Free citizens of this great nation are blessed with some political powers -- political tools -- that most people in our world do not possess. We can vote. Americans can influence public policy and actively participate in our democracy. We can protest and run for public office. Baptists in America have always sought to use everything in their political toolbox.

In 1789, after the passage of the Bill of Rights, James Madison wrote to George Washington:

"One of the principal leaders of the Baptists lately sent me word that the amendments have entirely satisfied the disaffected of his Sect, and that it would appear in their subsequent conduct."

Our Baptist forefathers were exercising the political tools they had gained with independence.

In the broad span of history, the political tools of our democracy are new. They are helpful and effective; however, we do have some older tools. We have tools of influence that Christians have been using to build, to repair, and to shape nations and cultures for centuries -- tools of influence available to every follower of Jesus no matter the political status.

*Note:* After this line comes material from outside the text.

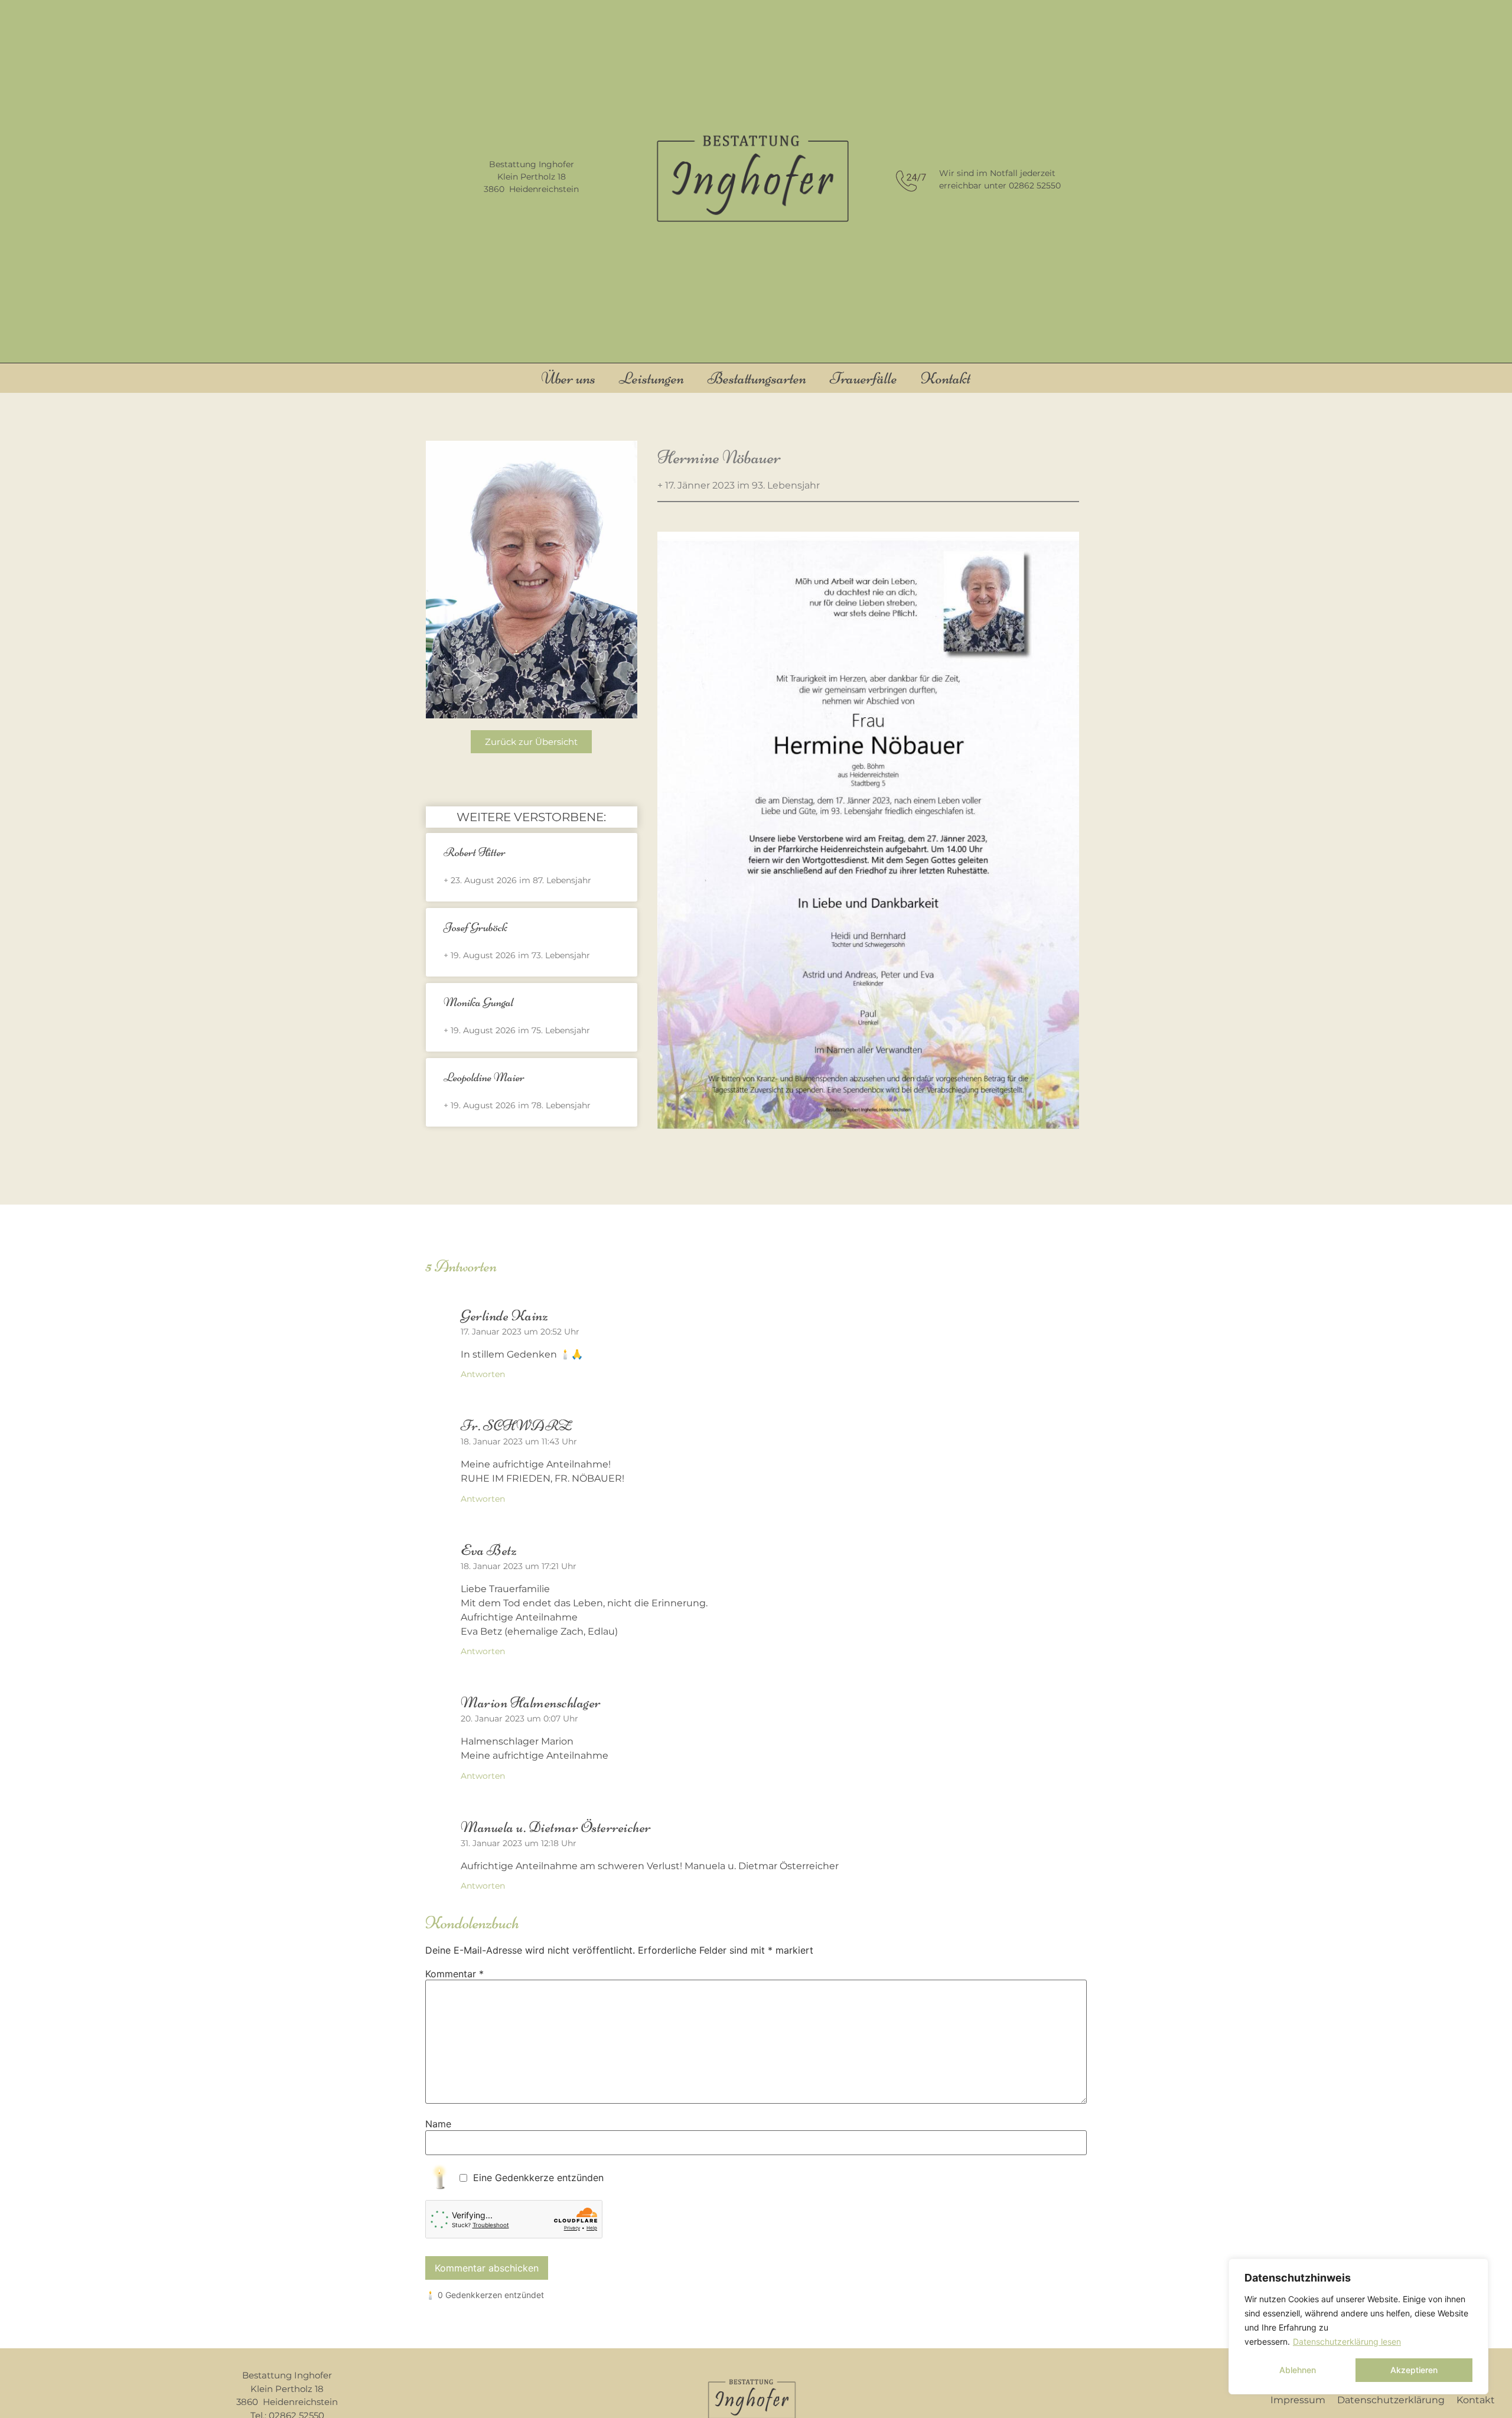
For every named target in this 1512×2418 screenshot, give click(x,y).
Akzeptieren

The apostle Paul writes to Timothy about these God-given tools of public influence in 1 Timothy 2:1-5:

"First of all, then, I urge that entreaties and prayers, petitions and thanksgivings, be made on behalf of all men, for kings and all who are in authority, so that we may lead a tranquil and quiet life in all godliness and dignity. This is good and acceptable in the sight of God our Savior, who desires all men to be saved and to come to the knowledge of the truth. For there is one God, and one mediator also between God and men, the man Christ Jesus."

In view of Paul's exhortation, we must:

Proclaim the Gospel of Jesus Christ

As Christians, we can repair a broken nation by helping restore broken people -- Jesus heals broken people. We transform a city by transforming its citizens. All political power is puny compared to the life-changing power of the Gospel.

Live a pure life

Our culture is rotten because the Salt has lost its distinctive flavor. Our nation is dark because the Light has grown dim. We are the Salt and Light. Lost people are expected to live like lost people, but the church ought to behave differently. When Christians live like the blood-bought people of God, we exercise an influence far more potent than any political power.

Pray

The church at Ephesus had no political clout. They were largely nobodies -- people without status. Yet, Paul called them to make prayer a priority. He believed they could influence even Nero through prayer. History confirms this truth.

The first few generations of the church had no political tools. They did have some spiritual weapons, spiritual tools. They turned the world upside down by using the oldest, strongest and most reliable of all tools of influence: prayer, purity and the proclamation of the Gospel of Jesus Christ.

Father, forgive us for the ways we have set these old tools aside.

Hance Dilbeck is executive director of the Baptist General Convention of Oklahoma. This column first appeared in the Baptist Messenger (baptistmessenger.com), newsjournal of the Baptist General Convention of Oklahoma.